Ces mesures normatives urgentes forment une loi d'une certaine complexité, composée de règles qui se sont succédées à une vitesse vertigineuse, et dont la date d'expiration est encore incertaine. Le droit du travail a été initialement présenté comme complémentaire afin de faire face aux conséquences commerciales, professionnelles et sociales de la très grave crise sanitaire. Sa place a rapidement évolué dans le dispositif pour devenir centrale, manifestant l’importance stratégique du droit du travail face à l'ampleur sociale et économique de la pandémie.
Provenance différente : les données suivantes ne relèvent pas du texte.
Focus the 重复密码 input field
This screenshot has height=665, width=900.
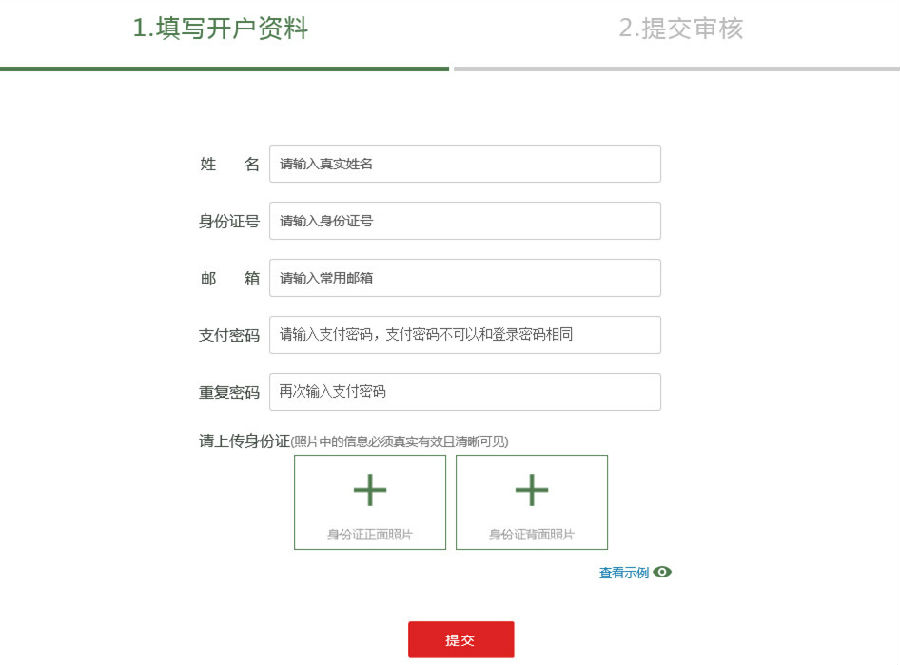tap(465, 392)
La référence à la crise financière-économique de 2008 est très présente dans le débat espagnol. Cette crise s'est terminée par la résiliation des contrats de travail et des licenciements et par le départ massif des travailleurs vers le chômage. Ses effets sur le tissu social et sur la quantité et la qualité du travail ont été profonds. L'expérience de cette crise, qui a entraîné des "coupes" dans les investissements publics en matière de soins de santé et de recherche scientifique pour répondre à l'objectif européen de maîtrise des déficits, que tout le monde regrette aujourd'hui, a conduit à adopter une autre approche pour la crise du coronavirus, et ainsi à prendre soin des plus vulnérables et accroître leur protection.
Le principe directeur des mesures temporaires extraordinaires de cette loi du travail dans l'urgence a été de maintenir l'emploi afin d'éviter les licenciements, c'est-à-dire d'éviter un impact structurel négatif sur l'emploi, étant donné la nature supposément temporaire de l'urgence sanitaire. L'emploi doit être maintenu pour la réouverture attendue de l'économie. À cette fin, le législateur a utilisé le télétravail comme technique préférentielle pour le maintien du travail pendant le confinement, en ouvrant le dispositif aussi largement que possible, sauf naturellement dans les services essentiels. Son utilisation est obligatoire pour les entreprises - en termes de raisonnabilité et de proportionnalité - et pour les travailleurs, sachant en outre que le télétravail permet de répondre à l'augmentation exceptionnelle des besoins de prise en charge familiale à la suite de la fermeture temporaire du système d'éducation.
Lorsque le télétravail n’est pas possible, la loi d’urgence espagnole a prévu des mesures de flexibilité interne, dont elle a rendu l'utilisation la plus aisée possible pour les entreprises désireuses d’adapter temporairement leurs effectifs : suspensions de contrats ; réductions temporaires du temps de travail soit pour cause de force majeure soit pour des raisons économiques, techniques, organisationnelles et productives qui découlent de la crise sanitaire. A cela, s’ajoute un accès facilité aux allocations de chômage pour les travailleurs et, pour les entreprises, des exonérations de cotisations sociales. L'application de ces mesures extraordinaires a été subordonnée à l'engagement des entreprises à "sauvegarder l'emploi" pendant la période de six mois à compter de la date de reprise de l'activité économique.